Besties Barb (Mumolo) and Star (Wiig), middle-aged drivers from the small town of Nebraska, are determined to win back their mojos with an escape from Florida (consider it their “Eat Pray Love” redemption version ). Affectionately healthy and islanders, our Midwestern ladies are stunned by all the tacky treasures and vigorous men seductively dressed in Tommy Bahama from head to toe. Wiig, Mumolo and director Josh Greenbaum unleash the craziness of feverish dreams against the backdrop of this pastel kitsch paradise.

The whole thing runs a mile a minute, changing from one stupid scenario to the next with a cartoonish contempt for logic. Star begins a romance with a himbo henchman (Jamie Dornan) prone to explosions of music and dance, while a vengeful lover with a familiar mug plans to unleash a horde of killer mosquitoes. There is also a human cannonball and a lounge singer who sings exclusively on breasts.

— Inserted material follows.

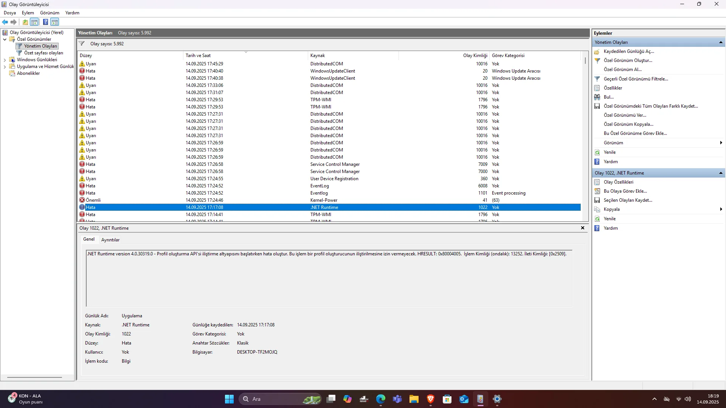The image size is (726, 408).
Task: Toggle the show/hide console tree toolbar icon
Action: click(x=34, y=22)
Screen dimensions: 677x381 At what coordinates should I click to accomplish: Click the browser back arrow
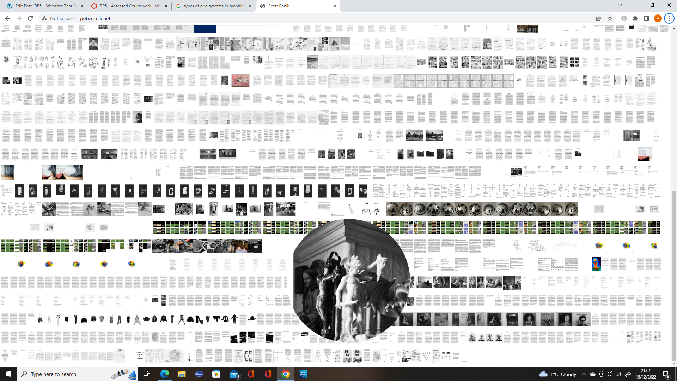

Barb and Star’s eccentric chatter has its charms thanks to Wiig and Mumolo’s natural relationship, but the characters’ stupidity is less painfully funny than more strange and capricious. “Barb and Star” offers a mixture of laughs, often looking like a Frankenstein montage of various sketches. Still, I cannot help admiring his commitment to the act and his gloriously unbalanced absurdity.

Barb and Star go to Vista Del Mar
PG-13 classification. Run time: 1 hour 46 minutes. Rent or buy on Google Play, FandangoNow and other streaming platforms and pay TV operators.